Dejé la tarea y regresé.

Les regalé los huevos.

—¿Mataste los conejos? Te vimos aventarles de pedradas. Guardaremos los huevos para dentro de un rato. No debías haberte molestado.

—Allí en el seno se pueden empollar, mejor déjenlos afuera.

—¡Ah, cómo serás!, Lucas Lucatero. No se te quita lo hablantín. Ni que estuviéramos tan calientes.

—De eso no sé nada. Pero de por sí está haciendo calor acá afuera.

Lo que yo quería era darles largas. Encaminarlas por otro rumbo, mientras buscaba la manera de echarlas fuera de mi casa y que no les quedaran ganas de volver. Pero no se me ocurría nada.

Sabía que me andaban buscando desde enero, poquito después de la desaparición de Anacleto Morones. No faltó alguien que me avisara que las viejas de la Congregación de Amula andaban tras de mí. Eran las únicas que podían tener algún interés en Anacleto Morones.

Y ahora allí las tenía.

Podía seguir haciéndoles plática o granjeándomelas de algún modo hasta que se les hiciera de noche y tuvieran que largarse. No se hubieran arriesgado a pasarla en mi casa.

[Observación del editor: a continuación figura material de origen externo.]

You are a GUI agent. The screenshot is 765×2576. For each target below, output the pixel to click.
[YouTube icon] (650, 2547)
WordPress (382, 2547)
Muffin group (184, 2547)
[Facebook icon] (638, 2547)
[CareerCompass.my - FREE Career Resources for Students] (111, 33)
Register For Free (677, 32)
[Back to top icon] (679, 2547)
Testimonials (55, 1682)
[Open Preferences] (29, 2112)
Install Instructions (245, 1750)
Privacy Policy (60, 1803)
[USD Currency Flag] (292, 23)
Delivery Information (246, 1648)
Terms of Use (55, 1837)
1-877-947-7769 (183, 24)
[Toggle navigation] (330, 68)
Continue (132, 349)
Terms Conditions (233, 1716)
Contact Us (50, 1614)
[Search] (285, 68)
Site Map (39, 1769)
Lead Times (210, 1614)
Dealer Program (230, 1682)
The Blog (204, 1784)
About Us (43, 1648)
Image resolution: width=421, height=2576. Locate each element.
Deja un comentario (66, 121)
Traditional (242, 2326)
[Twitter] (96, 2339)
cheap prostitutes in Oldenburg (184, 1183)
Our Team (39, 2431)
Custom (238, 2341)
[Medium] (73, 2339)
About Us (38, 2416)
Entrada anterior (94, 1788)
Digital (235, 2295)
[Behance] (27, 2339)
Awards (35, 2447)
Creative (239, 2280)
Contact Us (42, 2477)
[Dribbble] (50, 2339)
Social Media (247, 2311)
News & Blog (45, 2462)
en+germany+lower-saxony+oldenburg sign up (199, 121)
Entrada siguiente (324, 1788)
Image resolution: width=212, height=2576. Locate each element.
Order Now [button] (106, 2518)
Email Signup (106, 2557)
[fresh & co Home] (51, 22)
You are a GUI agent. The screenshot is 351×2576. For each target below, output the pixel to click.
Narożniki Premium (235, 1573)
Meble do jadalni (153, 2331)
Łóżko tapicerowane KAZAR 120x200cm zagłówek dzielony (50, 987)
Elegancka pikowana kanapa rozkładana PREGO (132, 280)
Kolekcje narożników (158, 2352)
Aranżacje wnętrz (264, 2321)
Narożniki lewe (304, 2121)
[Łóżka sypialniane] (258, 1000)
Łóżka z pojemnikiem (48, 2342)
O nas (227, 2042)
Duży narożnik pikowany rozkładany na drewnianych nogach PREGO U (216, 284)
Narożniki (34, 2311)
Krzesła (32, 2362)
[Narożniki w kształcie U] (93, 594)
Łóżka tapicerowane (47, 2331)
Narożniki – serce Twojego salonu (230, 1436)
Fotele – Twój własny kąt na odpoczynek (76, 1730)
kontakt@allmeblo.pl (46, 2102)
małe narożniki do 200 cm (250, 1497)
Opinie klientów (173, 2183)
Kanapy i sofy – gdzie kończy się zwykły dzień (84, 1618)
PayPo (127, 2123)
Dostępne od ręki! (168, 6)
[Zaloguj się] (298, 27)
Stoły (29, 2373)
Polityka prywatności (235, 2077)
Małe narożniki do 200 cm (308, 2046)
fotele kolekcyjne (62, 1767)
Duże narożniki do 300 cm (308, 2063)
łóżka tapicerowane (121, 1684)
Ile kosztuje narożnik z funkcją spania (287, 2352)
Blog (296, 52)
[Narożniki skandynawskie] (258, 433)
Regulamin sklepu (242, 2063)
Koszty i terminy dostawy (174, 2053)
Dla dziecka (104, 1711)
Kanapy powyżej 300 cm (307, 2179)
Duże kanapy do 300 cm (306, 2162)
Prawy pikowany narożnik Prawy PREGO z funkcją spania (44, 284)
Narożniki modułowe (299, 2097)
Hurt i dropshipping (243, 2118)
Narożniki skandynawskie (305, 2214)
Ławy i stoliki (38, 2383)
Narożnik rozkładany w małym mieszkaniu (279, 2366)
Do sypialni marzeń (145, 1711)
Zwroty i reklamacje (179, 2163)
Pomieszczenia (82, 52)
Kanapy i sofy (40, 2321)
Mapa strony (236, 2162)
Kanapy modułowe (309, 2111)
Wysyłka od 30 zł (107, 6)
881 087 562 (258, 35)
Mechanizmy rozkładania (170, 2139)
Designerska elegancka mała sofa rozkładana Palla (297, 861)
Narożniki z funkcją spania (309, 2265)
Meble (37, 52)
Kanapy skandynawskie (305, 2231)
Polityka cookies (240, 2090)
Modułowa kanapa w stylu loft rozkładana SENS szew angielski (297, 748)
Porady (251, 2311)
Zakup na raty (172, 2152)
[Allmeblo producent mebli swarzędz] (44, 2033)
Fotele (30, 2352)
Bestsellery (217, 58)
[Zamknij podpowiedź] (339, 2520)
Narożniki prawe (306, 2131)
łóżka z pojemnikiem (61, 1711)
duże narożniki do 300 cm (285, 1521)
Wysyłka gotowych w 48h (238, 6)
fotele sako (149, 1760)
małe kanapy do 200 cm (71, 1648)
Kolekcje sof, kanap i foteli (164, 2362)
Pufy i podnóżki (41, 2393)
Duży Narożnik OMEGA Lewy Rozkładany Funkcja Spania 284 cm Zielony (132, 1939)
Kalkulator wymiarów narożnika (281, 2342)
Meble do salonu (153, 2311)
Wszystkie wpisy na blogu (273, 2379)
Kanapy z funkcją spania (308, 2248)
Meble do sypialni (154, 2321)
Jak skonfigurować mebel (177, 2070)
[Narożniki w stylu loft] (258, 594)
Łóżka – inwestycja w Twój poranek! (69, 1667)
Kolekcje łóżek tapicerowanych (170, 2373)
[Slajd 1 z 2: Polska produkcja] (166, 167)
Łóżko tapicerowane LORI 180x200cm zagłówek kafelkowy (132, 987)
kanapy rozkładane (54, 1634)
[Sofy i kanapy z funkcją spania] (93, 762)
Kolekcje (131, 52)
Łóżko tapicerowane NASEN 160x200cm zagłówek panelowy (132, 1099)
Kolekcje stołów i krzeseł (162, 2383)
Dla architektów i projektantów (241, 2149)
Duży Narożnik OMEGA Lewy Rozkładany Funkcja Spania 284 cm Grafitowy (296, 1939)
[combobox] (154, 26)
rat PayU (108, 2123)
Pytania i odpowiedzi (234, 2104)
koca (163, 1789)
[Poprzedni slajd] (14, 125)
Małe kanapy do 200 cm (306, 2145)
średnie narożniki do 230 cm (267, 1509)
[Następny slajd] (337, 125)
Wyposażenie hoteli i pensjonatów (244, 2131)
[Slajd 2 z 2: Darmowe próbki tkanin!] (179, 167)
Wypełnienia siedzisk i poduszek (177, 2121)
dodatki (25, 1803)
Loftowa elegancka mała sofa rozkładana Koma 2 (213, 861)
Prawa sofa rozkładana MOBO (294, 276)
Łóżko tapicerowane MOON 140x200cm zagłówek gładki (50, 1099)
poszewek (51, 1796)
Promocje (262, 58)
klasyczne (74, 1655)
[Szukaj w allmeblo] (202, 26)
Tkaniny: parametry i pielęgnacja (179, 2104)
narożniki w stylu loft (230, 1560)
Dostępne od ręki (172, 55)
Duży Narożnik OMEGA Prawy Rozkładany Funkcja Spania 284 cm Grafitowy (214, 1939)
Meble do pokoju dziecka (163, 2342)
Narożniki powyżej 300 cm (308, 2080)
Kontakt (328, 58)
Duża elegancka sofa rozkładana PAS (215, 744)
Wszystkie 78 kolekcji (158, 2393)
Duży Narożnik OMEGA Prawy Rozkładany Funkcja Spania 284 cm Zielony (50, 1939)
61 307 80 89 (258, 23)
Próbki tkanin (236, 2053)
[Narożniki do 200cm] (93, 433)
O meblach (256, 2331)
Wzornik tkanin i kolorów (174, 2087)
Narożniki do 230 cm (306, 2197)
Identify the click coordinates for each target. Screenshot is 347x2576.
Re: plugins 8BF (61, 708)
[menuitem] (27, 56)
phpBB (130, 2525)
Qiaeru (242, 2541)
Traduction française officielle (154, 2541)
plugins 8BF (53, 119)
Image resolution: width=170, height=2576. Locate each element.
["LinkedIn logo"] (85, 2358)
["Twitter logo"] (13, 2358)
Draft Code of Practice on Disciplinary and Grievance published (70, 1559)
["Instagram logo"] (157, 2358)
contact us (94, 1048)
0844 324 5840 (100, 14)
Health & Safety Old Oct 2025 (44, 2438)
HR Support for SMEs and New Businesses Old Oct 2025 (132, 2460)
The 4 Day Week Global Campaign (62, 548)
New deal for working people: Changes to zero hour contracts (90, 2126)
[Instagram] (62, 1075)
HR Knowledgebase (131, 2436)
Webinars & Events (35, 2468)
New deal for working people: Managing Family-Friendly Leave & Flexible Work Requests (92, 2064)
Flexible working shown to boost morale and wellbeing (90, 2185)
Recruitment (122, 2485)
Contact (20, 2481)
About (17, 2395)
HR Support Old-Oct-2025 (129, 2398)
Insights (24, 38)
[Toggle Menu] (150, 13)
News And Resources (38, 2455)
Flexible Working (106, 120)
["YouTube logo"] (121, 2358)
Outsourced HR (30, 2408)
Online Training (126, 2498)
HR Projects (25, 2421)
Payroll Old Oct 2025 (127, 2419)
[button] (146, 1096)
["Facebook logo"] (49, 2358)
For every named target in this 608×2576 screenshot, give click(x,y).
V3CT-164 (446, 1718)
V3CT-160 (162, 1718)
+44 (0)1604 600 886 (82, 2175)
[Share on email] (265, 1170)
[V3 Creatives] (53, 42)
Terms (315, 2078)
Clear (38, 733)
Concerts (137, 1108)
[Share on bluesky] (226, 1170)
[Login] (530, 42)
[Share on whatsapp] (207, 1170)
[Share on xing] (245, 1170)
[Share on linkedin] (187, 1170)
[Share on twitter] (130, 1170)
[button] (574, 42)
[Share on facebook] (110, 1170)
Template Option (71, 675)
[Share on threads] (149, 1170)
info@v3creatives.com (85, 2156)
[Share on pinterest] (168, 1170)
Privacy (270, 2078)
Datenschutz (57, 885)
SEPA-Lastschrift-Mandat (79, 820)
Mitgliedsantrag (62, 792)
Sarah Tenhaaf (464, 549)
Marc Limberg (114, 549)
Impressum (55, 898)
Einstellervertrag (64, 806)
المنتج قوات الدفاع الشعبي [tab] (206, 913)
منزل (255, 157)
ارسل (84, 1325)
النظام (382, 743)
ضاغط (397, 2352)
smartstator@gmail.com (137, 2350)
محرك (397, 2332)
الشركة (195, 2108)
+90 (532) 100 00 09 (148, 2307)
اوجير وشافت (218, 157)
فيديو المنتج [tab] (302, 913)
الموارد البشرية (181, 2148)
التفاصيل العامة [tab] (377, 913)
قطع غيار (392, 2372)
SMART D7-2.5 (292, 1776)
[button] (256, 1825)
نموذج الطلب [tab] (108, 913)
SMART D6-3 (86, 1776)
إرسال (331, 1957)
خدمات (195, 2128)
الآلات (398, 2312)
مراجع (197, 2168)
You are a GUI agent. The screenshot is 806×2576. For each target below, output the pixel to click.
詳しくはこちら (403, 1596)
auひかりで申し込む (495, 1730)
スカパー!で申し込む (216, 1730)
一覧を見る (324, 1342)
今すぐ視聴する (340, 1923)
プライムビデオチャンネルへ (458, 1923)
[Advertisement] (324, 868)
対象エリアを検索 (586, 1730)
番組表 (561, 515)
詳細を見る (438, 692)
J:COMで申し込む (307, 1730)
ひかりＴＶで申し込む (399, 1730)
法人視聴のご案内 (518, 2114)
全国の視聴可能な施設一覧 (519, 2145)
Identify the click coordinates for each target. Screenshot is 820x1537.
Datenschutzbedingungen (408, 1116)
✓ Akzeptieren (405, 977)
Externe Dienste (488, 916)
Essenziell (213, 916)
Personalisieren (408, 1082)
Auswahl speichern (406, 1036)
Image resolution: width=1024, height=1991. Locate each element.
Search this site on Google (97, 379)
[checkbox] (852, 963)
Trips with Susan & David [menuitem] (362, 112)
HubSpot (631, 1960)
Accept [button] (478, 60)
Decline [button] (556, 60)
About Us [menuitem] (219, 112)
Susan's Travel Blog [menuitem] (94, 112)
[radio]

Porque hubo un rato en que se trató de eso: cuando la hija de Ponciano dijo que querían acabar pronto su asunto para volver temprano a Amula. Fue cuando yo les hice ver que por eso no se preocuparan, que aunque fuera en el suelo había allí lugar y petates de sobra para todas. Todas dijeron que eso sí no, porque qué iría a decir la gente cuando se enteraran de que habían pasado la noche sólitas en mi casa y conmigo allí dentro. Eso sí que no.

La cosa, pues, estaba en hacerles larga la plática, hasta que se les hiciera de noche, quitándoles la idea que les bullía en la cabeza. Le pregunté a una de ellas.

—¿Y tu marido qué dice?

—Yo no tengo marido, Lucas. ¿No te acuerdas que fui tu novia? Te esperé y te esperé y me quedé esperando. Luego supe que te habías casado. Ya a esas alturas nadie me quería.

—¿Y luego yo? Lo que pasó fue que se me atravesaron otros pendientes que me tuvieron muy ocupado; pero todavía es tiempo.

—Pero si eres casado, Lucas, y nada menos que con la hija del Santo Niño. ¿Para qué me alborotas otra vez? Yo ya hasta me olvidé de ti.

—Pero yo no. ¿Cómo dices que te llamabas?

—Nieves… Me sigo llamando Nieves. Nieves García. Y no me hagas llorar, Lucas Lucatero. Nada más de acordarme de tus melosas promesas me da coraje.

—Nieves… Nieves. Cómo no me voy a acordar de ti. Si eres de lo que no se olvida… Eras suavecita. Me acuerdo. Te siento todavía aquí en mis brazos. Suavecita. Blanda. El olor del vestido con que salías a verme olía a alcanfor. Y te arrejuntabas mucho conmigo. Te repegabas tanto que casi te sentía metida en mis huesos. Me acuerdo.